NOTÍCIAS
Artigo – A desjudicialização no Brasil: Origem, evolução e aspectos constitucionais
07 DE ABRIL DE 2025
Por Emílio Guerra
Este trabalho analisa o fenômeno da desjudicialização no ordenamento jurídico brasileiro, desde suas origens até os desenvolvimentos contemporâneos. Examina-se a base constitucional e legal que fundamenta este movimento, destacando as diferenças cruciais entre a desjudicialização para agentes dotados de fé pública (notários e registradores) e para entidades privadas desprovidas desta prerrogativa. O estudo aborda as implicações jurídicas desta distinção, principalmente quanto aos aspectos probatórios e à segurança jurídica, alertando para os riscos de procedimentos conduzidos por agentes sem fé pública e seus impactos no sistema judicial brasileiro. Conclui-se que a desjudicialização constitucionalmente adequada é aquela realizada dentro dos estritos parâmetros do art. 236 da CF/88, mantendo o controle efetivo do Poder Judiciário sobre os procedimentos desjudicializados.
Sumário
- Introdução.
- Origens e evolução histórica da desjudicialização no Brasil.
- Base constitucional e legal 3.1. art. 236 da CF/88. 3.2. EC 45/04 e seu impacto. 3.3. Legislação infraconstitucional relevante.
- Categorias de desjudicialização no ordenamento jurídico brasileiro 4.1. Desjudicialização para notários e registradores. 4.2. Desjudicialização para pessoas jurídicas sem fé pública: uma inconstitucionalidade manifesta.
- Análise jurídica comparativa: questões probatórias e segurança jurídica 5.1. O regime jurídico dos atos dotados de fé pública. 5.2. Atos praticados por entidades sem fé pública: vulnerabilidades. 5.3. Impactos processuais e ônus da prova.

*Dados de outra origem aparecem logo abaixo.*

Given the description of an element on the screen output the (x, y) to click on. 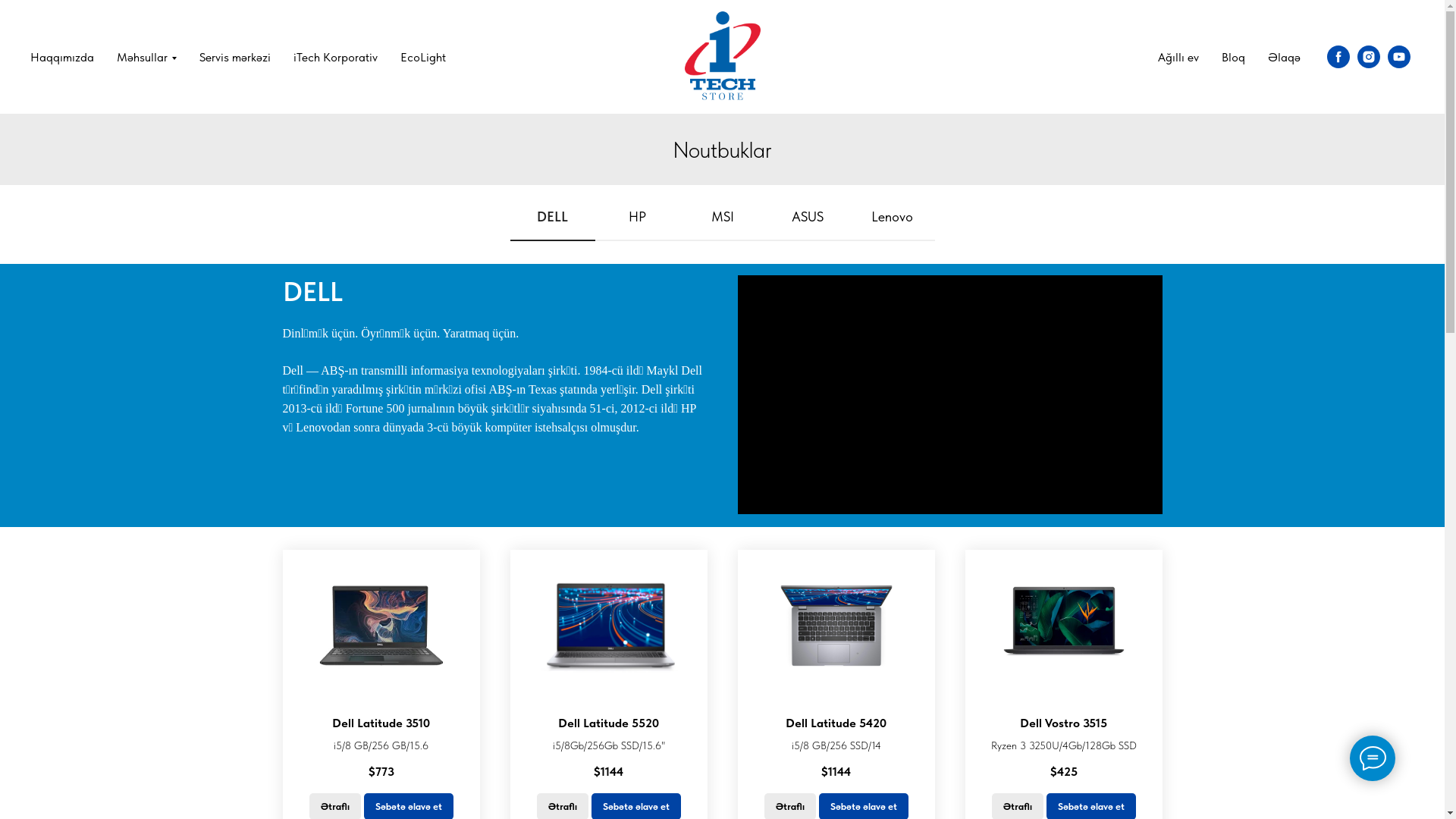
Dell Vostro 3515
Ryzen 3 3250U/4Gb/128Gb SSD
$
425 Element type: text (1062, 747)
EcoLight Element type: text (422, 57)
YouTube Element type: hover (1398, 56)
Dell Latitude 5420
i5/8 GB/256 SSD/14
$
1144 Element type: text (835, 747)
Dell Latitude 3510
i5/8 GB/256 GB/15.6
$
773 Element type: text (380, 747)
Dell Latitude 5520
i5/8Gb/256Gb SSD/15.6"
$
1144 Element type: text (607, 747)
MSI Element type: text (721, 223)
ASUS Element type: text (806, 223)
DELL Element type: text (551, 223)
Lenovo Element type: text (891, 223)
HP Element type: text (636, 223)
iTech Korporativ Element type: text (335, 57)
Instagram Element type: hover (1368, 56)
Bloq Element type: text (1233, 57)
Facebook Element type: hover (1338, 56)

- Riscos e consequências da desjudicialização inconstitucional 6.1. Insegurança jurídica e vulnerabilidade intrínseca dos procedimentos. 6.2. Efeito paradoxal: aumento da judicialização a posteriori. 6.3. Impactos econômicos e sociais.

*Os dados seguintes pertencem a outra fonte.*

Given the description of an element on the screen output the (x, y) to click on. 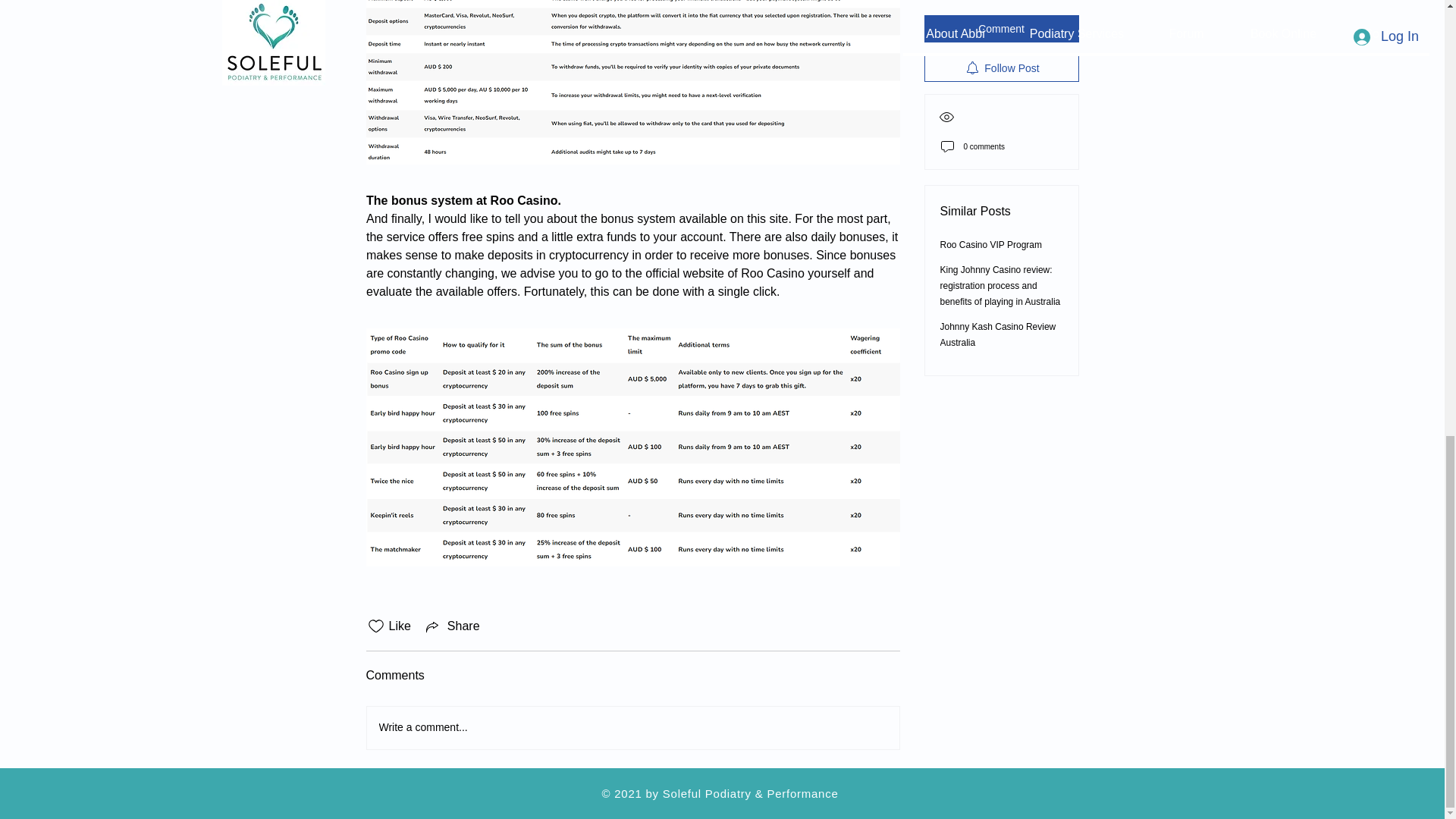
Write a comment... (632, 727)
Share (451, 626)
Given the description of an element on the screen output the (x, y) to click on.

- Experiências concretas e casos paradigmáticos 7.1. Casos bem-sucedidos: desjudicialização para notários e registradores. 7.2. Casos problemáticos: desjudicialização para entidades sem legitimação constitucional. 7.3. O caso da lei 14.711/23: um potencial agravamento do problema.
- Conclusão.
- Referências.
1. Introdução
A desjudicialização representa um fenômeno jurídico contemporâneo caracterizado pela transferência de determinados procedimentos, anteriormente de competência exclusiva do Poder Judiciário, para outras instâncias e agentes. Este movimento surge como resposta à crescente demanda por celeridade e eficiência na resolução de conflitos e na efetivação de direitos, em um contexto de sobrecarga do aparato jurisdicional brasileiro (RIBEIRO, 2013, p. 43).
Conforme observa Pedroso (2002, p. 17), a desjudicialização constitui “um movimento de transferência de competências processuais e procedimentais dos tribunais para outras instâncias de natureza pública ou privada”. Este fenômeno se insere em um contexto mais amplo de transformações do sistema de justiça, visando superar entraves estruturais que comprometem a efetividade da prestação jurisdicional.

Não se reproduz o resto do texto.